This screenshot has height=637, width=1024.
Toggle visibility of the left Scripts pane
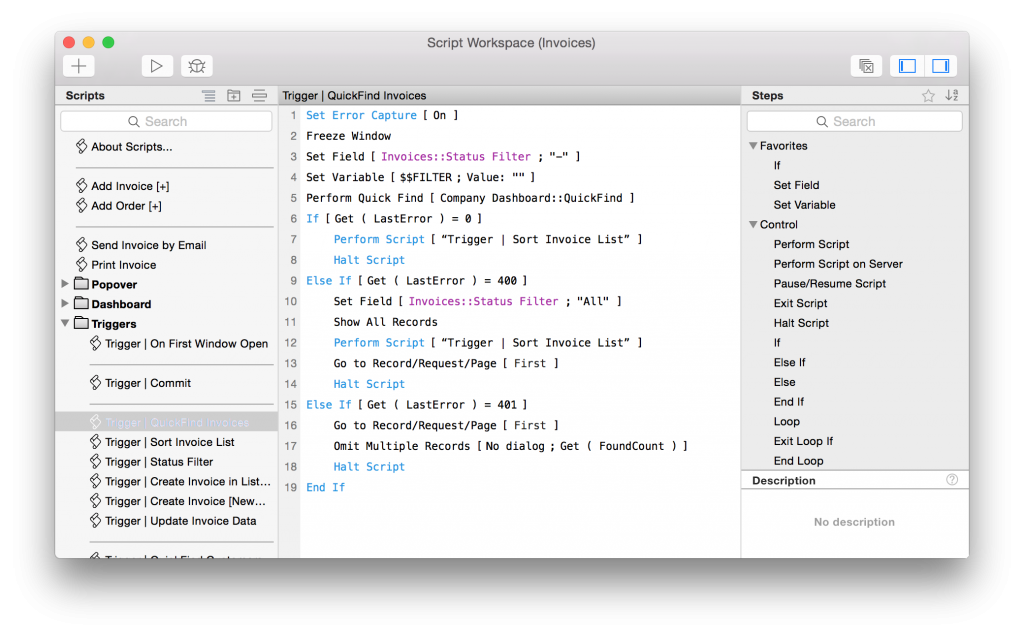click(907, 65)
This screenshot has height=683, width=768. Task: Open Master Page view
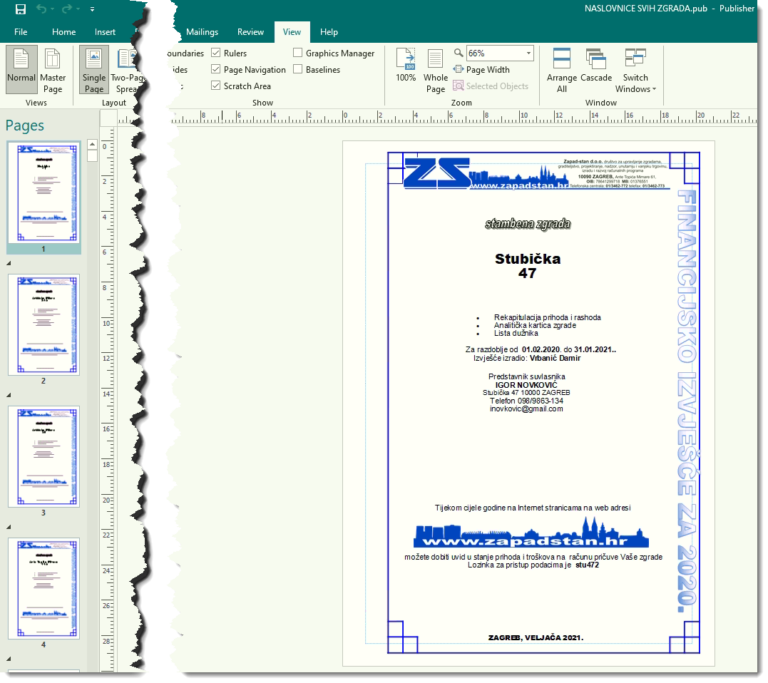click(53, 69)
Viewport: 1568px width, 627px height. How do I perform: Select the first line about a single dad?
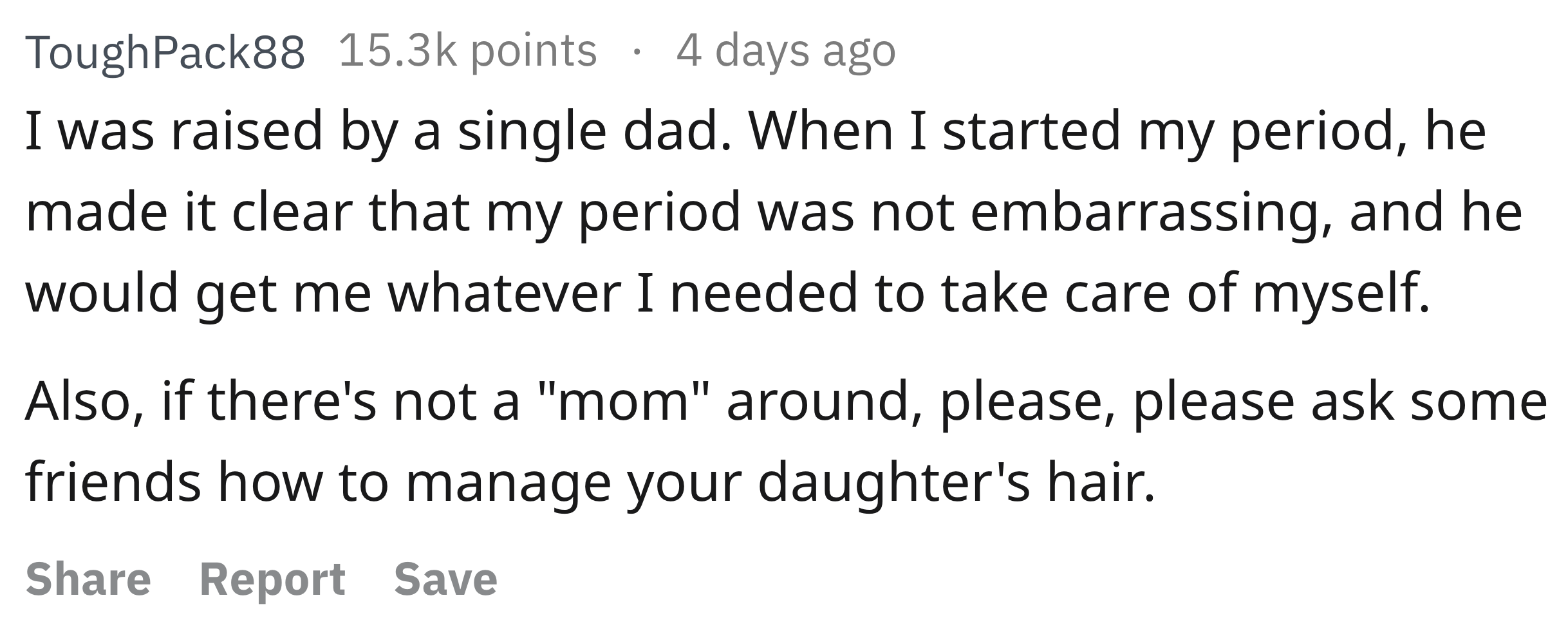point(756,133)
____________
**Instructions for the task**
Set the whole listing down again unchanged, apart from the pictures, which are omitted.

**Solved problem**
This screenshot has height=637, width=1024.
Toggle visibility of the left Scripts pane
click(907, 65)
This screenshot has height=683, width=768. Task: Open Master Page view
click(53, 69)
Viewport: 1568px width, 627px height. How do I perform: Select the first line about a single dad?
point(756,133)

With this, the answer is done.